Thu 16 Jun 2016 17:30 - 18:00 at Grand Ballroom San Rafael - Parallelism I Chair(s): Tony Hosking

Applications written solely in CUDA or OpenCL cannot execute on a cluster that runs multiple operating system instances. For this reason, many studies have been done to extend these programming models to clusters. Most previous approaches are based on a common idea: designating a centralized host and coordinating the other nodes by the host for computation. However, the centralized host may be a significant performance bottleneck when the number of nodes is large. In this paper, we propose a scalable and distributed OpenCL framework for large-scale heterogeneous clusters.
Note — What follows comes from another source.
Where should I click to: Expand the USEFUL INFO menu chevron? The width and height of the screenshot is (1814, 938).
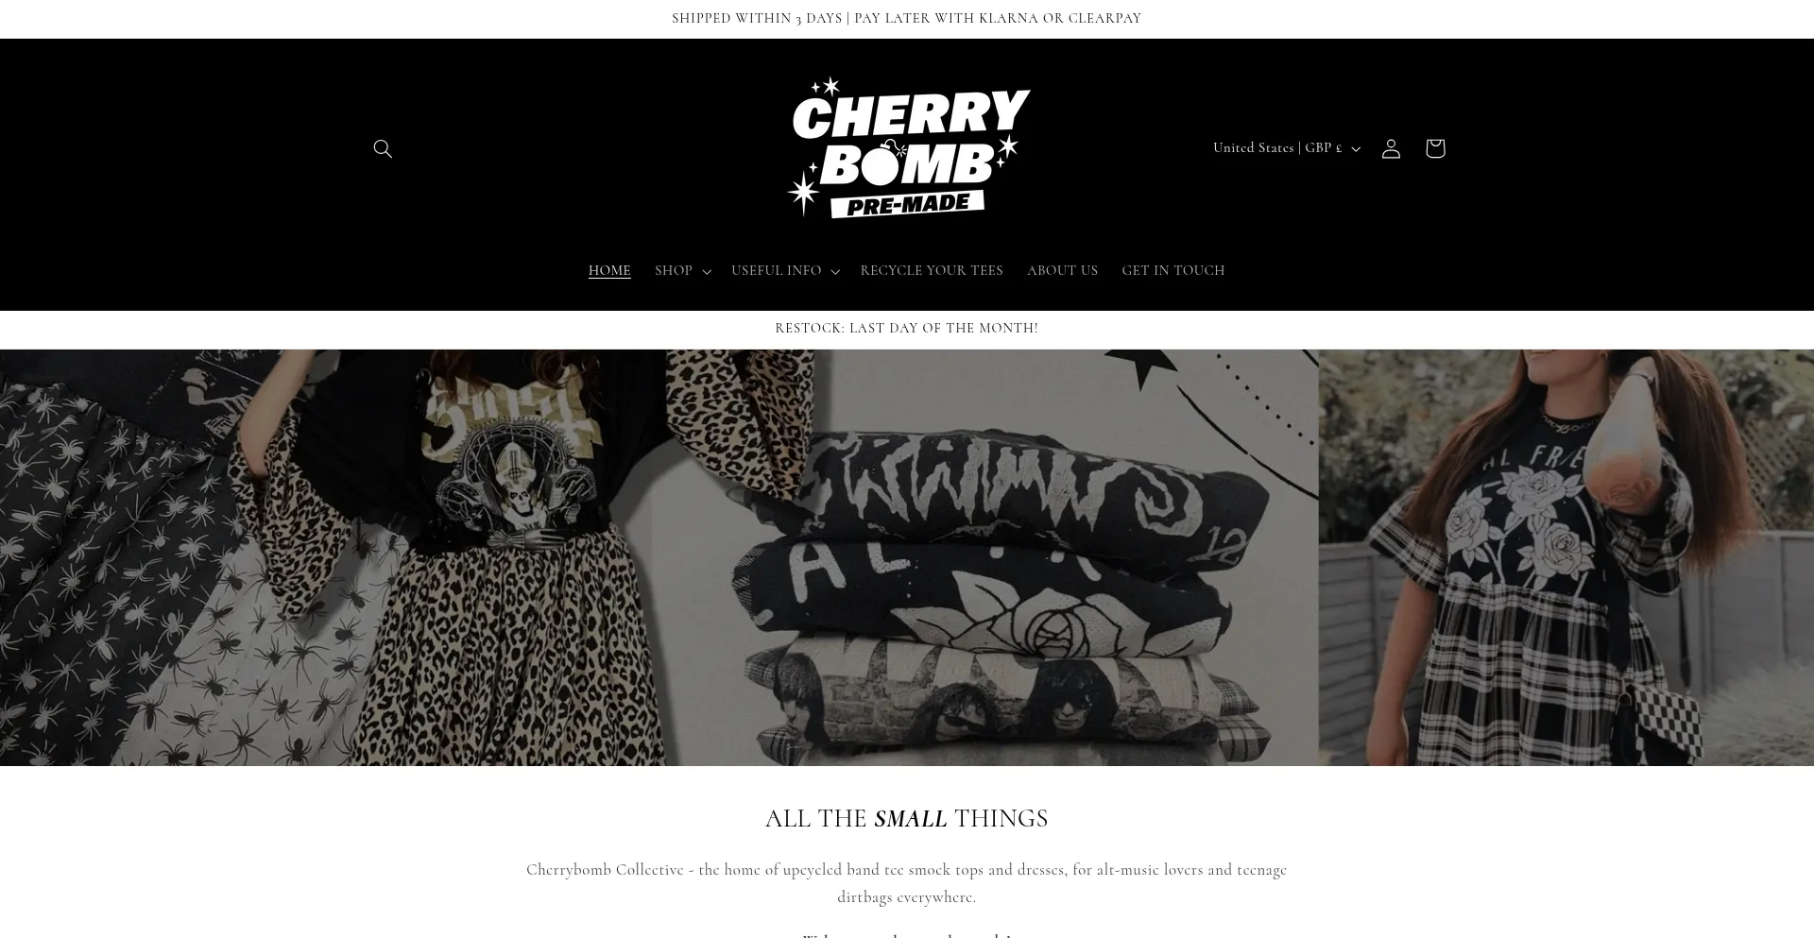point(835,271)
To overcome the limitations of the centralized approaches, it executes the host program of an OpenCL application in each node of the cluster by exploiting redundant computation with data replication. This reduces inter-node communication and synchronization overhead significantly. In addition, the proposed framework applies several optimization techniques, such as remote device virtualization and queueing optimization, to reduce the command delivery and enqueueing overhead. We also propose a new OpenCL API function to alleviate the command scheduling overhead. We show the effectiveness of the framework by evaluating it with a microbenchmark and eleven benchmark applications on a large-scale CPU cluster of 512 nodes and a medium-scale GPU cluster of 36 nodes.